» Cel zadania
Odszukaj wszystkie wiersze, w których występuje słowo „want”, i przepisz każdy z nich w całości. Wielkość liter ma znaczenie.

---------- Prezentowane dane ----------

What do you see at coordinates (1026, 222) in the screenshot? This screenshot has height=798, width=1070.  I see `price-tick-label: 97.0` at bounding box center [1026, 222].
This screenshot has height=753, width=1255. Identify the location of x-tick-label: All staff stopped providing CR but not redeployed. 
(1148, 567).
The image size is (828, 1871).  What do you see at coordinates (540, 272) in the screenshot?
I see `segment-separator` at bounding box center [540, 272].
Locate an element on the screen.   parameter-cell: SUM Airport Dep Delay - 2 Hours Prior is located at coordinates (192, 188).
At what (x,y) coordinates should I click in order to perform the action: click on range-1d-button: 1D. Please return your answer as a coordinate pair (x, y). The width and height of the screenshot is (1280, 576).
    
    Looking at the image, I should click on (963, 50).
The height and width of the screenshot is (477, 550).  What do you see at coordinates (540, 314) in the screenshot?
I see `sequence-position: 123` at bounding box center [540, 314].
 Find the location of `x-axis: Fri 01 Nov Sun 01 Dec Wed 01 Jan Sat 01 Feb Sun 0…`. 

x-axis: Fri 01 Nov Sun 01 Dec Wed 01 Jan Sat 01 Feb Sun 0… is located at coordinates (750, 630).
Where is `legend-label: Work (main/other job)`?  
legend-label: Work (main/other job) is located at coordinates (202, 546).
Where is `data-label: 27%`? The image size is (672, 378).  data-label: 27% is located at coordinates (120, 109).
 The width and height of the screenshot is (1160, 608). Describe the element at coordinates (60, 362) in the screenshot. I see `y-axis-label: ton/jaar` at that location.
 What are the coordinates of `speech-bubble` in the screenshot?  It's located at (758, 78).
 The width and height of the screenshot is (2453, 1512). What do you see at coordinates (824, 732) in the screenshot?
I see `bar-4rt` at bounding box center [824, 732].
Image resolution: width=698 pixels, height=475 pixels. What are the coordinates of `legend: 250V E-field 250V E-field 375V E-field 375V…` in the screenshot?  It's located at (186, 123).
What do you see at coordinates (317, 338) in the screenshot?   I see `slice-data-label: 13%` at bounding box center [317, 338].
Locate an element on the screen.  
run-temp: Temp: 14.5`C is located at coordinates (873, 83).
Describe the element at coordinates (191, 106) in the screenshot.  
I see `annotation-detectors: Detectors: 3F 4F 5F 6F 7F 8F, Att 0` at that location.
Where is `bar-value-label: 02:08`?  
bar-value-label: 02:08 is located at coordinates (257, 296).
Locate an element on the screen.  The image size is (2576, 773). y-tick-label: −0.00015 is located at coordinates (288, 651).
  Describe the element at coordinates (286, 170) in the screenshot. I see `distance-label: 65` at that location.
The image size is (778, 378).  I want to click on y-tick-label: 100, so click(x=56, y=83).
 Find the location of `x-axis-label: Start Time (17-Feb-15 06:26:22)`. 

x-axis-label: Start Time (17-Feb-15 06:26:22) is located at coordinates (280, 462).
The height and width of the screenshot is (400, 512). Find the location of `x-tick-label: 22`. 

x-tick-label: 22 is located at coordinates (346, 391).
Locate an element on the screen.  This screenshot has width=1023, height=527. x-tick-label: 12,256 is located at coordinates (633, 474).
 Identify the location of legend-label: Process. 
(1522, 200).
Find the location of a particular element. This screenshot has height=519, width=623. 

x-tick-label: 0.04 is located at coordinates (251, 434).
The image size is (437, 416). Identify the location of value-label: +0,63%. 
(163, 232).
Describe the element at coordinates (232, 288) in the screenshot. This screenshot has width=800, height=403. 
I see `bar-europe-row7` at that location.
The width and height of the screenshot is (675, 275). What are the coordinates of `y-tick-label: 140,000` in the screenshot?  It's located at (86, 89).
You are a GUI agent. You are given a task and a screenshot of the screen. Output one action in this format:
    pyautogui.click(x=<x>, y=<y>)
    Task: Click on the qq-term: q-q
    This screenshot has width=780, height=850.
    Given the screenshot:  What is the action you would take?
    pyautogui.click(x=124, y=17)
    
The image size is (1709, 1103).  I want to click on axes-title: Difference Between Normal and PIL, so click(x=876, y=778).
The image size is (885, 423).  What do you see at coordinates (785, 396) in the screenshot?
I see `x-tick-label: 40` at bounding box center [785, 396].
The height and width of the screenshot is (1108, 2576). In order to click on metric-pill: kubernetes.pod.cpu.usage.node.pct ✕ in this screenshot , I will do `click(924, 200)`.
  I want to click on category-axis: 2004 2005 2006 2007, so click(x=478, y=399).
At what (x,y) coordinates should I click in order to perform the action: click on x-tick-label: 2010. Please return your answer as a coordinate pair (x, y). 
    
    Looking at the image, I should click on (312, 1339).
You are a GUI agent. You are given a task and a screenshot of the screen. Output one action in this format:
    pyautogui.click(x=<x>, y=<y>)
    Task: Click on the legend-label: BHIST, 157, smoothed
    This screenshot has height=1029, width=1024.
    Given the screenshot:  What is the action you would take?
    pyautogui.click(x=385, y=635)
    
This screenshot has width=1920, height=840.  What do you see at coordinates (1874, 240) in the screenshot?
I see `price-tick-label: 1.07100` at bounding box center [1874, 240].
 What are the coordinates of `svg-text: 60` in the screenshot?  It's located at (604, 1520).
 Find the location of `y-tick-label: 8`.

----------

» Wynik poniżej
The image size is (778, 378).  I want to click on y-tick-label: 100, so click(x=56, y=83).
The image size is (1709, 1103).  I want to click on axes-title: Difference Between Normal and PIL, so click(x=876, y=778).
  I want to click on category-axis: 2004 2005 2006 2007, so click(x=478, y=399).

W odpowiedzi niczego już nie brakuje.